6. The method according to claim 1, characterized in that, The step of determining the lane state parameters of at least one lane in the target road based on the road network parameters and the vehicle driving data includes: Based on the road network parameters, determine the lane centerline and lane boundary line of at least one lane in the target road; and based on the vehicle driving data, determine the speed change value of each of the target vehicles in the target road. Based on the lane centerline, determine the number of target vehicles in each lane within a preset time period, as well as the travel time and distance of each target vehicle. Based on the number of target vehicles and the travel time and distance of each target vehicle, determine the average speed of each lane. Based on the lane boundary lines, determine the number of lane changes of the target vehicles in each lane and the lateral offset of the lane-changing vehicles in each target vehicle, and determine the cross-lane interference coefficient corresponding to each lane based on the number of lane changes of the target vehicles and the lateral offset of the lane-changing vehicles in each target vehicle. Based on the speed change value, determine the speed matching degree value between the target vehicles and the associated road nodes in the target road; The average lane speed, the cross-lane interference coefficient, and the speed matching degree value are determined as the lane state parameters for each lane in the target road.

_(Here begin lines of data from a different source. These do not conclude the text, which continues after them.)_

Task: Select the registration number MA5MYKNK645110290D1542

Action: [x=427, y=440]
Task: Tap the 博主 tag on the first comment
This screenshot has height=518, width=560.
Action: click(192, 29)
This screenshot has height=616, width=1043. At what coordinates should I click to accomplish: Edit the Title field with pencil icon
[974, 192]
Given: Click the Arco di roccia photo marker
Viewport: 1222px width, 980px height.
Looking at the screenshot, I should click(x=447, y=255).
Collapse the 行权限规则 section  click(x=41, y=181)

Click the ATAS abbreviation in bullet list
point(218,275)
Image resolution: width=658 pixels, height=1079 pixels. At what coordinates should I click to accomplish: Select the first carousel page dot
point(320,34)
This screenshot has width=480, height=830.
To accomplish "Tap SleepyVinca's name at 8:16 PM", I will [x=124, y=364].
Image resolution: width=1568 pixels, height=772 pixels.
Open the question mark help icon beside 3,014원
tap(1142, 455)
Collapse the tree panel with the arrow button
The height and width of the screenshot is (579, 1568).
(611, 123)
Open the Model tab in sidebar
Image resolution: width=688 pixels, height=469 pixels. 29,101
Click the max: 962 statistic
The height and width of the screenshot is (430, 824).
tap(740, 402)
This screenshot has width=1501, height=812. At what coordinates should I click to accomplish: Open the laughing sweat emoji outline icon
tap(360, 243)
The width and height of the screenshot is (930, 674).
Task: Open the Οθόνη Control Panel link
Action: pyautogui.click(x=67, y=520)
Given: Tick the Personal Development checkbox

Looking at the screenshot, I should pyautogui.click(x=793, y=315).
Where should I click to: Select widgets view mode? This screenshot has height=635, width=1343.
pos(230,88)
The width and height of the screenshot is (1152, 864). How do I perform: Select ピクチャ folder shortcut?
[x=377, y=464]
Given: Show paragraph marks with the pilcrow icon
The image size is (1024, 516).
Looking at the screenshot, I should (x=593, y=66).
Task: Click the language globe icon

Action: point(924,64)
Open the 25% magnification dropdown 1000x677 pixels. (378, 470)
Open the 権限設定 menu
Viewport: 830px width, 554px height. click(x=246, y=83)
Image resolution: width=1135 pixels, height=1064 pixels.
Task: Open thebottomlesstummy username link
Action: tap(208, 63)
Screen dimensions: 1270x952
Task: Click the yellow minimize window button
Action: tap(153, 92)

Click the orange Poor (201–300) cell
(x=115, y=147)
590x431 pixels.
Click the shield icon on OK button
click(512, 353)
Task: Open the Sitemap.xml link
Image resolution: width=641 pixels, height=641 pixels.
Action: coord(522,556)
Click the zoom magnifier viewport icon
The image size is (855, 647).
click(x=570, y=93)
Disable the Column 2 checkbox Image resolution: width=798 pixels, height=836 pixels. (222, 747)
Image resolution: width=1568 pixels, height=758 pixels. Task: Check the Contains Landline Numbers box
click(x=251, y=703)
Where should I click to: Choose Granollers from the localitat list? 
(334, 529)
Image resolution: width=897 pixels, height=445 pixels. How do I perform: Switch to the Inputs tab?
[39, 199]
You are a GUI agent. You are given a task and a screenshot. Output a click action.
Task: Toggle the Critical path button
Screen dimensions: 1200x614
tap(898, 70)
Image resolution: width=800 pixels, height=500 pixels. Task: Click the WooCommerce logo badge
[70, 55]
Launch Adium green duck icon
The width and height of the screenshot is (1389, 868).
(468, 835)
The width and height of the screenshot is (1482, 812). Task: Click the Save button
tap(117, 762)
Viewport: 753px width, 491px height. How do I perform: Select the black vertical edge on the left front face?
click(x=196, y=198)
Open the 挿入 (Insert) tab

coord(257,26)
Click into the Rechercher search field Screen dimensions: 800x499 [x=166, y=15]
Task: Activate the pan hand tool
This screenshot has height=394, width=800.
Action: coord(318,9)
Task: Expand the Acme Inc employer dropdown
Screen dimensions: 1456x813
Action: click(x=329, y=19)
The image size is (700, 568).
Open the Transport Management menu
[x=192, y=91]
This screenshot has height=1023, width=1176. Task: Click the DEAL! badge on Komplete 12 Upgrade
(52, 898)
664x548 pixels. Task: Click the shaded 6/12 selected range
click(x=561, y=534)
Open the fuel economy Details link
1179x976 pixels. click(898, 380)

7. A road condition recognition device, characterized in that, include: The identification request processing module is used to determine the vehicle location data and vehicle driving data of at least one target vehicle on the target road in response to a road condition identification request for the target road. The road network parameter determination module is used to determine the road network parameters of the target road based on the vehicle location data of each target vehicle. The state parameter determination module is used to determine the lane state parameters of at least one lane in the target road based on the road network parameters and the vehicle driving data. The status information determination module is used to determine the road status information of the target road based on the lane status parameters of each lane. The identification result generation module is used to determine the road anomaly parameters in the target road if the road condition information indicates an abnormal road condition, and generate a road condition identification result for the target road based on the road anomaly parameters.

8. An electronic device, characterized in that, The electronic device includes: At least one processor; and A memory communicatively connected to the at least one processor; wherein, The memory stores a computer program that is executed by the at least one processor to enable the at least one processor to perform the road condition recognition method according to any one of claims 1-6.

9. A computer-readable storage medium, characterized in that, The computer-readable storage medium stores computer instructions that cause a processor to execute the road condition recognition method according to any one of claims 1-6.

10. A computer program product, characterized in that, The computer program product includes a computer program that, when executed by a processor, implements the road condition recognition method according to any one of claims 1-6.